Problem statement:
Copy out exactly the lines that begin with the one containing "Business Parks (57, 365)" and continue until the last line of the material.

Excerpted data:
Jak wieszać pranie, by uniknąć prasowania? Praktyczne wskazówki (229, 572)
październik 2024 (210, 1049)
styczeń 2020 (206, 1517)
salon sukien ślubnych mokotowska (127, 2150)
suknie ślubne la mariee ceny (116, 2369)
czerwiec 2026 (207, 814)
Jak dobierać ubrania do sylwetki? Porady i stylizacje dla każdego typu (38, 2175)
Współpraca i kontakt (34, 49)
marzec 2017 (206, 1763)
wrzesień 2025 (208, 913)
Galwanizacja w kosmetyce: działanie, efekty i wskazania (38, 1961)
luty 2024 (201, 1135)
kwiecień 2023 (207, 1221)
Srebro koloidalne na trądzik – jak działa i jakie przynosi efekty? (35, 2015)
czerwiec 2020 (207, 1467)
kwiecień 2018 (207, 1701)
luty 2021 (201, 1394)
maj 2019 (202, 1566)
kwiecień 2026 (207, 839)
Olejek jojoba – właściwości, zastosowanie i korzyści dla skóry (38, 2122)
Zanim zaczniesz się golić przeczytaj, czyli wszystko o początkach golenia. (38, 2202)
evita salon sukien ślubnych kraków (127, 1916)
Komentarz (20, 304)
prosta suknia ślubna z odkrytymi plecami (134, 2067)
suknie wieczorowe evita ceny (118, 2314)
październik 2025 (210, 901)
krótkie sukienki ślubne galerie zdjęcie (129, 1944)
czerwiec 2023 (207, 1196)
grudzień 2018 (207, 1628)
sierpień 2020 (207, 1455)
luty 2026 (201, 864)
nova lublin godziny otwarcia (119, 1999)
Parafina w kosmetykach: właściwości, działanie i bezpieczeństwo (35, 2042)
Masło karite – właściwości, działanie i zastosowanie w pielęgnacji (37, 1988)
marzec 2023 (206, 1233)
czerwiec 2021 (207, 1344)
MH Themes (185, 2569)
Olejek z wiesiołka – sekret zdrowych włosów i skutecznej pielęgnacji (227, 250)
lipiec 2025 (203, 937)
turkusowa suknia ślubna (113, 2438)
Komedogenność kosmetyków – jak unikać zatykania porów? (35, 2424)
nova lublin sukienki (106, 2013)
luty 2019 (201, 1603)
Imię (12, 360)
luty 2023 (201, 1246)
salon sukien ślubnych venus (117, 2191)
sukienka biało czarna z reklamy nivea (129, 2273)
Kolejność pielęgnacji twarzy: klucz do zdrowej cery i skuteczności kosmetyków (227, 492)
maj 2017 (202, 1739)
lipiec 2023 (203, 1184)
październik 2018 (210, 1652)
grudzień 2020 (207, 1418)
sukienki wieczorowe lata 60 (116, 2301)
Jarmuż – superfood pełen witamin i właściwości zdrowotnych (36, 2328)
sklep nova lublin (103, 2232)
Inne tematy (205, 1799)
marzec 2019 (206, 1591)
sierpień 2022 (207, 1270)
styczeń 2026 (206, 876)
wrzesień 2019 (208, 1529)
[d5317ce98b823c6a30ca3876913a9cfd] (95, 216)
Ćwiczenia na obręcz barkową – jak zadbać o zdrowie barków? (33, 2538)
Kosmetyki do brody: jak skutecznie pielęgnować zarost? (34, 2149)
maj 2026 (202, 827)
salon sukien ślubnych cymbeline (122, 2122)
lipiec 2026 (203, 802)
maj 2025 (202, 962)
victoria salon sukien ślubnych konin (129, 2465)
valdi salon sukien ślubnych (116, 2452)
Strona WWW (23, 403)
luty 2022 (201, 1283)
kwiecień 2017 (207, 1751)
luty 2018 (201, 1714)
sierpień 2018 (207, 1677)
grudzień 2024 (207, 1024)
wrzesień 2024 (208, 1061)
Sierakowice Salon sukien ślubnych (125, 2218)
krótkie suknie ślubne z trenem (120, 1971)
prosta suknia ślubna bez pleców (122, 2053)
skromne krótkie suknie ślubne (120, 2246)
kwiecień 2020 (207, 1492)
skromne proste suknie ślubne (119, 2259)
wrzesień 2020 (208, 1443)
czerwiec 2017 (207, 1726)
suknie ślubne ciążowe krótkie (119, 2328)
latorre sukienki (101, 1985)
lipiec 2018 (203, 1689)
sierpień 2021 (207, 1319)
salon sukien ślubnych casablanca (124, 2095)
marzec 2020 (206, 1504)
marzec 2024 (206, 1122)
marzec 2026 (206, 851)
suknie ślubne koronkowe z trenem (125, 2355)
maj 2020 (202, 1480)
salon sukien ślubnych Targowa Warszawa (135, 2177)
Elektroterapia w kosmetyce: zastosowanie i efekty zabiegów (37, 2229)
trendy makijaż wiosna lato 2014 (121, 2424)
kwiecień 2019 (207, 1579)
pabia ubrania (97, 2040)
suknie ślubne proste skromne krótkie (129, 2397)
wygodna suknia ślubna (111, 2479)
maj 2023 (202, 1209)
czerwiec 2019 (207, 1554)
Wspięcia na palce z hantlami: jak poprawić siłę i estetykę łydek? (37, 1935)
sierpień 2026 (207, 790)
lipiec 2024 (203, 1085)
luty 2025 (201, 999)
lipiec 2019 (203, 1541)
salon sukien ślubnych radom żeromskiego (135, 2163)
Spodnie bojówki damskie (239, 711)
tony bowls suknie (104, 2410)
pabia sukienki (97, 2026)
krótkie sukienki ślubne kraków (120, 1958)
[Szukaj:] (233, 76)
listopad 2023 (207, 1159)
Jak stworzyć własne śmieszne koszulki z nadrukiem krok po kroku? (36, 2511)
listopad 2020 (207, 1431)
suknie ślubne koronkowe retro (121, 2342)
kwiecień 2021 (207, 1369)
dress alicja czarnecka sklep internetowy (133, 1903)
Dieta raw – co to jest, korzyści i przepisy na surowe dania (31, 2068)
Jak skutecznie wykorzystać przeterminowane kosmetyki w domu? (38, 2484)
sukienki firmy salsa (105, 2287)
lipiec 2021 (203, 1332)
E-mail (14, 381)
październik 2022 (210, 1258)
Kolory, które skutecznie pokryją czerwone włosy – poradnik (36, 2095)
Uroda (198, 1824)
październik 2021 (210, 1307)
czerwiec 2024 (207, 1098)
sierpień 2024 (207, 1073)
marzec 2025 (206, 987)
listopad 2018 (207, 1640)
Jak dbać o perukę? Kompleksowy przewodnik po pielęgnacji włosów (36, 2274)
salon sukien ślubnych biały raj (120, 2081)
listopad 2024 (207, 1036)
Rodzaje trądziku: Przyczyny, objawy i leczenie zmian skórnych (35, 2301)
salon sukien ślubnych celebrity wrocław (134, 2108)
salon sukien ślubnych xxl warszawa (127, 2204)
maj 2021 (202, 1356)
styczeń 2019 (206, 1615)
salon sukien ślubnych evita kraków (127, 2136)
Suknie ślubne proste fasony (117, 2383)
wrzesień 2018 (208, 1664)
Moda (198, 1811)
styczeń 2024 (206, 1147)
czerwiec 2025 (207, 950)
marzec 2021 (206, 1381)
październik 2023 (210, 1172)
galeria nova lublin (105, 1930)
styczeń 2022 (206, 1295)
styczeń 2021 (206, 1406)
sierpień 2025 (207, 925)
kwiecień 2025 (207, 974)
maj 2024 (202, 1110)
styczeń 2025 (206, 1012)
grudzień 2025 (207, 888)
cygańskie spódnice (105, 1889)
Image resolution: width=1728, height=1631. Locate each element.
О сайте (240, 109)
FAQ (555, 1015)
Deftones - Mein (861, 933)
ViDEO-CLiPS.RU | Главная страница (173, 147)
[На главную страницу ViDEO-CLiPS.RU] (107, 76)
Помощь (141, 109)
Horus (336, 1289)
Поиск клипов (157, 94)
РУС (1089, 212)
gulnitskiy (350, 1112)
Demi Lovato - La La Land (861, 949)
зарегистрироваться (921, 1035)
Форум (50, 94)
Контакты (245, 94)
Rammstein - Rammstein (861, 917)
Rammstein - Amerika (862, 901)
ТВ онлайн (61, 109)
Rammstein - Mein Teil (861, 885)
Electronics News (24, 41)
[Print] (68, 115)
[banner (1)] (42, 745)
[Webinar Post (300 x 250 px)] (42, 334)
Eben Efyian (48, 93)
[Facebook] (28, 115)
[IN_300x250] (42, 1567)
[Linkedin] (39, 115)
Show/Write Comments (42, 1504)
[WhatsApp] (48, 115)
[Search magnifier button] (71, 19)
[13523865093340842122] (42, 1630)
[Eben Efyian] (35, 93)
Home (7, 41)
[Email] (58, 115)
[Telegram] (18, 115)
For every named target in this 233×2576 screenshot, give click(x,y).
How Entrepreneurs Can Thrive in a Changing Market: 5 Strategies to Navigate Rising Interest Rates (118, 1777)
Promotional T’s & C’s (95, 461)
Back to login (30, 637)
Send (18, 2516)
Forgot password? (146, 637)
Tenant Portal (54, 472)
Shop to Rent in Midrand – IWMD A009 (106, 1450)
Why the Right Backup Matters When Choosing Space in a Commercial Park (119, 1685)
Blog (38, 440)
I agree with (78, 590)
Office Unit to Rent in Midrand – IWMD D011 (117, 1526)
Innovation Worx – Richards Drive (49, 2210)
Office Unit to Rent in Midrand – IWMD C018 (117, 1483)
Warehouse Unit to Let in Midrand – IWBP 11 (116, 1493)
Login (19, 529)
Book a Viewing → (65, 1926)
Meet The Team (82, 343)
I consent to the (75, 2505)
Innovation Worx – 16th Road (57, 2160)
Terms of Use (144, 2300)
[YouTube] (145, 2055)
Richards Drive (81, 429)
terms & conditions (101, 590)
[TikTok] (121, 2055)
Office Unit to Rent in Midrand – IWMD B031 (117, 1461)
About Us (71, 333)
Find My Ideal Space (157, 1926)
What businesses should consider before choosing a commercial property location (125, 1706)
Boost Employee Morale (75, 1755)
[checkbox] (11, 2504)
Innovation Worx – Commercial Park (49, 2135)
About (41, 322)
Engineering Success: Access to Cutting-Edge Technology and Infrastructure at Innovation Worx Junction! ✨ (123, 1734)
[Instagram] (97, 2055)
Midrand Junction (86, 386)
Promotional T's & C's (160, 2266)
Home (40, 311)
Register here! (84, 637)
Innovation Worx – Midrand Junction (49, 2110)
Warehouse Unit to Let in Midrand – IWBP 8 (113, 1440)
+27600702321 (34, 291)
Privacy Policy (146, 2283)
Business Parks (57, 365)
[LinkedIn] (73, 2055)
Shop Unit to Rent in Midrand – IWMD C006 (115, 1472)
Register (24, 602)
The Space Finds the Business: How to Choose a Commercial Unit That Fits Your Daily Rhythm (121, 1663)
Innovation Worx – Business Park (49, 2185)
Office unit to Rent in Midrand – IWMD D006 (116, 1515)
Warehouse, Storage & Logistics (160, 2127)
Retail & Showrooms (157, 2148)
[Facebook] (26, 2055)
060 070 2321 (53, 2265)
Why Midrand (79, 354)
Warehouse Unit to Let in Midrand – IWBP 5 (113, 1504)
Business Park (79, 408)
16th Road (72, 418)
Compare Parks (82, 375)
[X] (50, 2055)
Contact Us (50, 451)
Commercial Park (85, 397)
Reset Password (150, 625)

Exercise result:
Business Parks (57, 365)
[LinkedIn] (73, 2055)
Shop Unit to Rent in Midrand – IWMD C006 (115, 1472)
Register (24, 602)
The Space Finds the Business: How to Choose a Commercial Unit That Fits Your Daily Rhythm (121, 1663)
Innovation Worx – Business Park (49, 2185)
Office unit to Rent in Midrand – IWMD D006 (116, 1515)
Warehouse, Storage & Logistics (160, 2127)
Retail & Showrooms (157, 2148)
[Facebook] (26, 2055)
060 070 2321 (53, 2265)
Why Midrand (79, 354)
Warehouse Unit to Let in Midrand – IWBP 5 (113, 1504)
Business Park (79, 408)
16th Road (72, 418)
Compare Parks (82, 375)
[X] (50, 2055)
Contact Us (50, 451)
Commercial Park (85, 397)
Reset Password (150, 625)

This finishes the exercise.